> Problem details
Retype the records below exactly as given, but only from the first line through the line with "The height and", and without the pictures.
--- --- ---
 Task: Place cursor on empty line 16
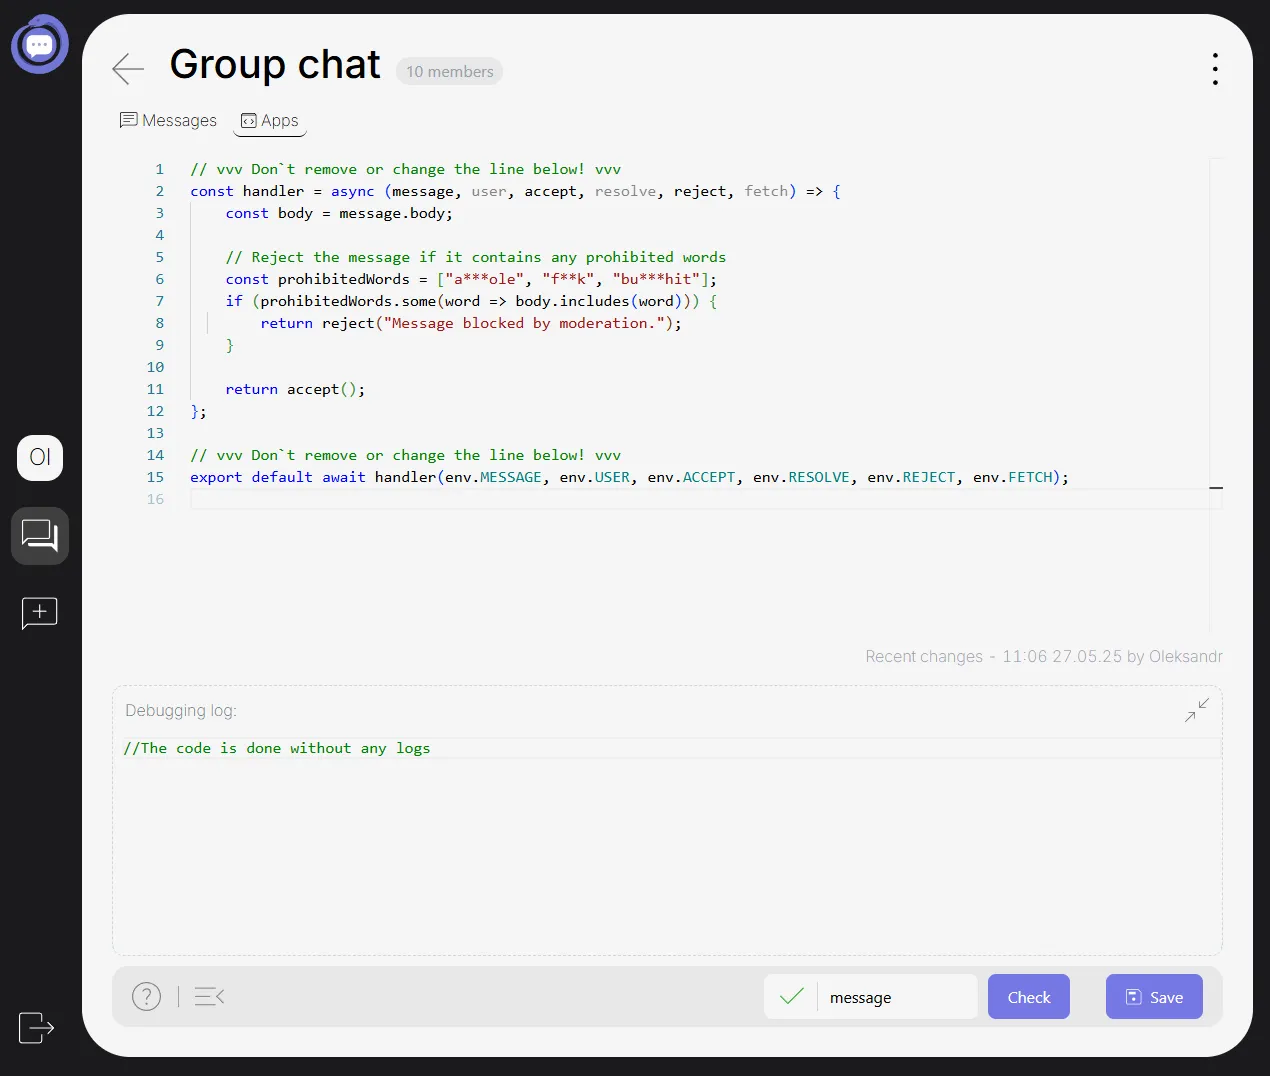tap(600, 499)
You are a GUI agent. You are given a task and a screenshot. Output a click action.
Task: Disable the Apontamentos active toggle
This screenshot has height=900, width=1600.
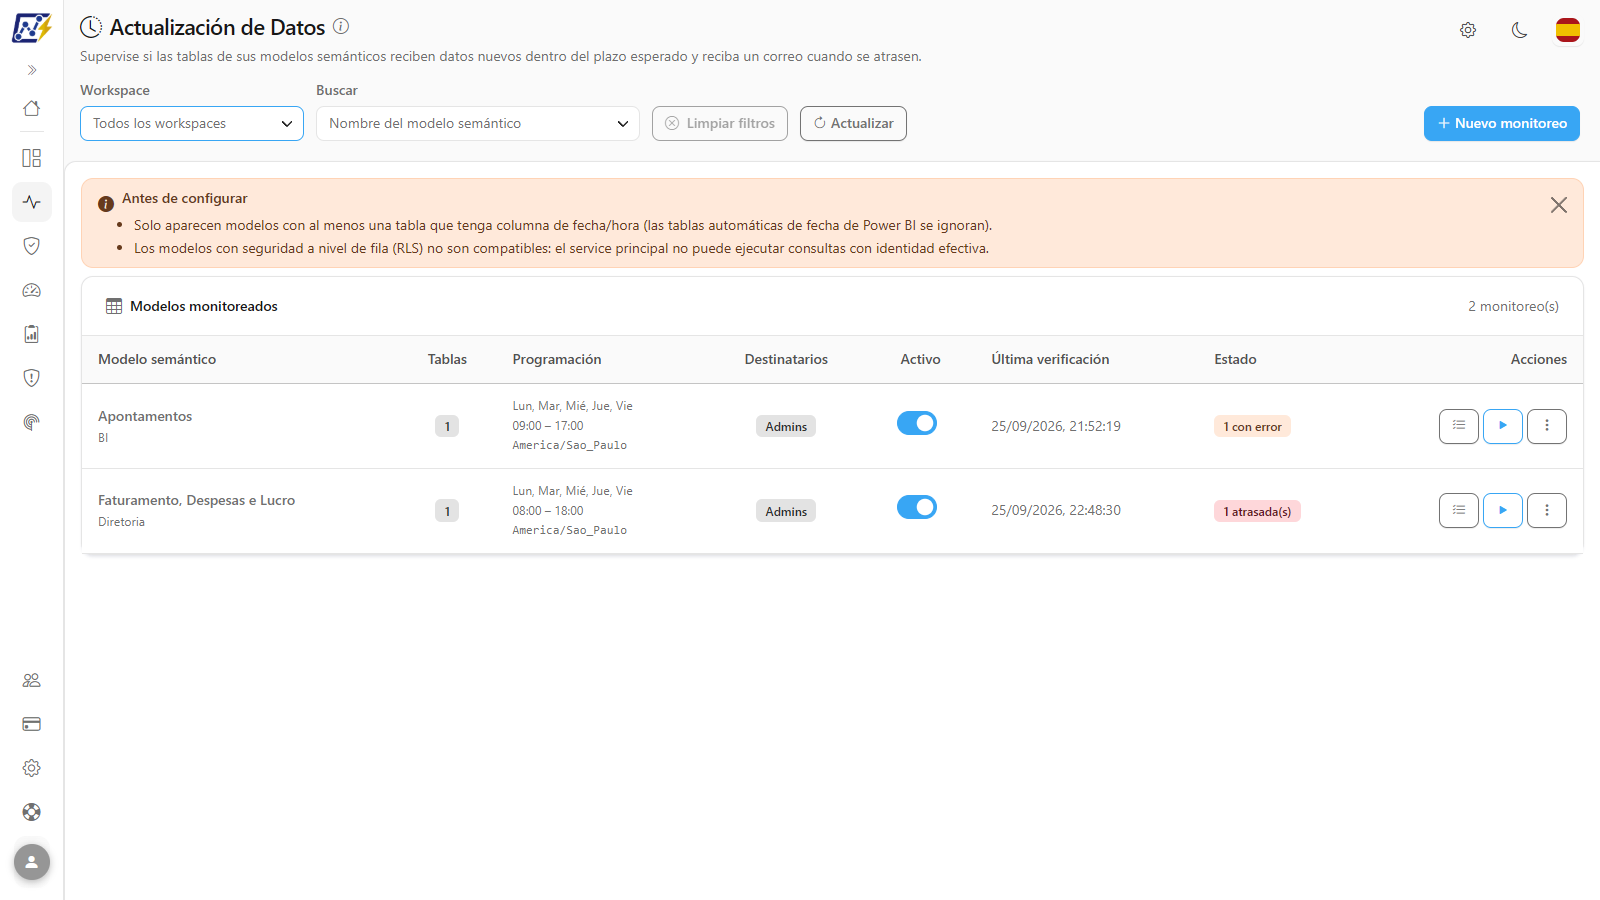coord(917,423)
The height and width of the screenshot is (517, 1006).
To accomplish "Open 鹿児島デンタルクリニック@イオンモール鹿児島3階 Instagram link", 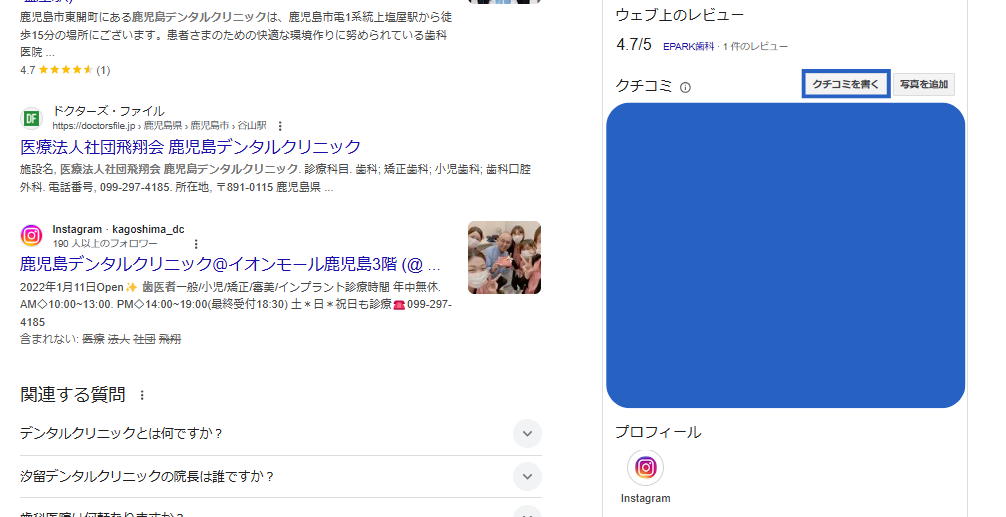I will point(230,264).
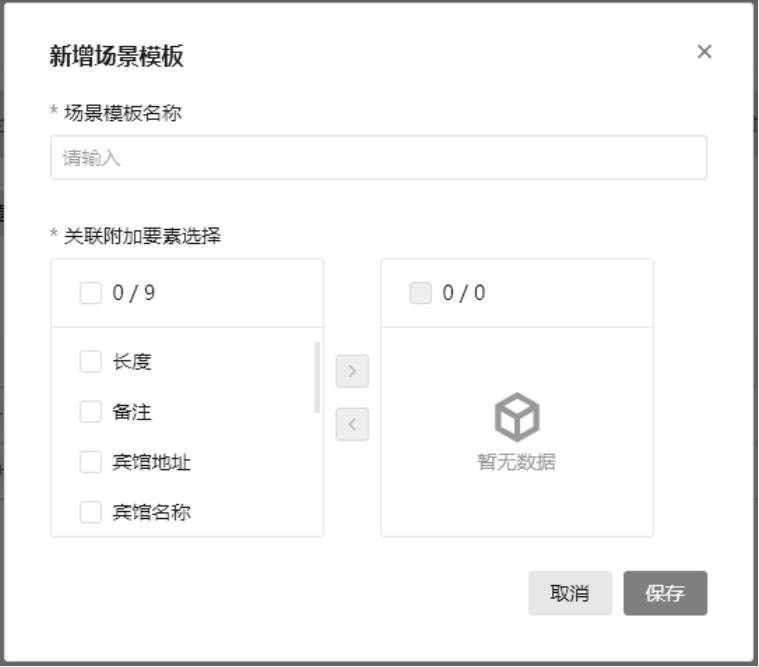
--- --- ---
> Answer to this exercise
 Task: Place cursor on empty line 16
tap(600, 499)
You are a GUI agent. You are given a task and a screenshot. Output a click action.
Task: Disable the Apontamentos active toggle
This screenshot has height=900, width=1600.
coord(917,423)
The height and width of the screenshot is (517, 1006).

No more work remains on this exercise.